Why Jesus Died on the Cross

Every Good Friday, the question is raised again, “Why did Jesus have to die?”

A common answer, though not really the Catholic answer, says that Jesus is a substitute victim, an innocent, and infinitely holy person, the Son of God, who suffers the punishment which sinners deserve in their place, and thereby frees them from this just punishment they deserve. He thus allows them to receive a reward of eternal life they do not deserve. God the Father, being infinitely just, demands a sacrifice for sin, but also being infinitely merciful, sends His Son, Jesus, to offer the only sacrifice that could pay that infinite debt.

To many people skeptical of the Christian gospel, this makes no sense, and seems to show that God is cruel and arbitrary in dealing with offenses against himself, as well as being abusive toward His Son.  It is reasonably asked, could not God just forgive our offenses, as he asks us to do to those who offend us? As anyone might, in mercy, turn the other cheek, or cancel a debt owed to themselves, it seems God could simply not be offended by an offensive act. And if God cannot simply cancel and forgive the injury to his infinite dignity, but satisfaction must be made for it, it is not clear how a third-party might provide the satisfaction for an offence committed by someone else. For, while one might justly pay for damage caused by another’s actions as when I was a boy and my father paid for a car window that I shot out with a bb gun, or a kind benefactor could pay a traffic fine or gambling debt for another. Judicial, punitive sentences imposed on the person of wrongdoers are not transferable. A good and just God cannot just declare the punishment imposed as a personal sentence on one or all people as having been satisfied by substituting one prisoner for another, just as nobody’s father can go to prison or be executed in the place of his son. To many a skeptic, it is unfathomable how it is supposed to be an act of justice for the innocent Son of God to bear the punishment of death in the place of disobedient human beings.

Directions:
A. In the essay on why Jesus died on the cross, what did the writer's father pay for?
B. Write the next part of the essay on why Jesus died on the cross, picking up after its final sentence.

Data lines:
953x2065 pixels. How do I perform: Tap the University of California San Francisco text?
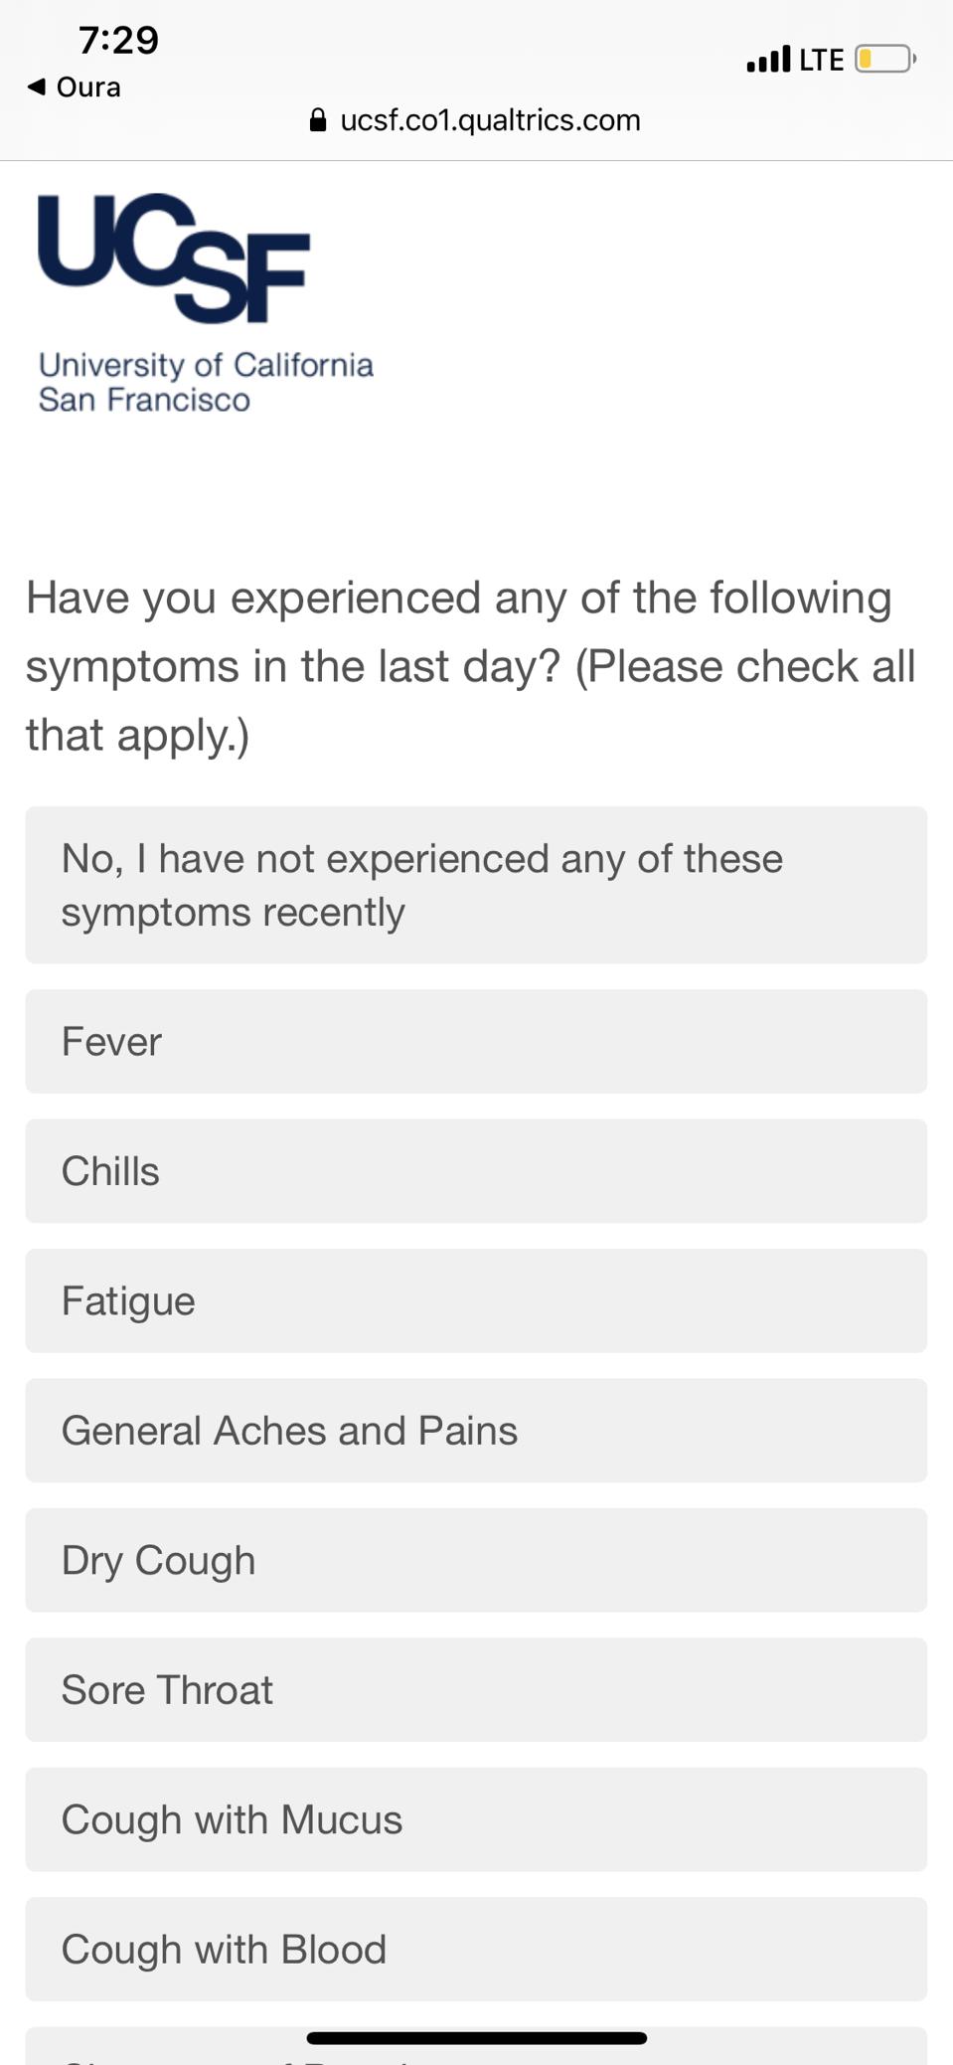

Answers provided:
A. A car window the writer shot out with a bb gun as a boy.

B.
The Catholic position, as articulated by Saint Thomas Aquinas, contends that the suffering and death of Jesus on the cross was not strictly necessary. God could have forgiven and redeemed us in some other way unknown to us. But, the cross of Christ is how God did choose to do it, and there are good reasons for it.

To be sure, Catholics believe that Jesus did suffer for our sins, and by his suffering, we are redeemed. But the cross of Christ does this as manifesting God’s love for us, as showing forth in a profound and supremely appropriate way the forgiveness God does wish to give freely. And further, Jesus’ suffering and death redeems and sanctifies humanity, for by it he realizes in his own human nature perfect love and obedience to the Father, and he becomes the means by which all who have faith in him can share in this perfect love and obedience.

In order to see how the cross is redemptive in a way that is not a substitutionary punishment, one needs to consider what we need redemption from. In his original plan for us, God made us for love, and not in just a human way, but as he loves, to share in his life in the Trinity of Love. That is heaven: loving God in the way God loves, and loving everything else God loves in the manner that He does: in the total self-giving willing of good for the other. But we, the human race, are not capable of this kind of love on our own.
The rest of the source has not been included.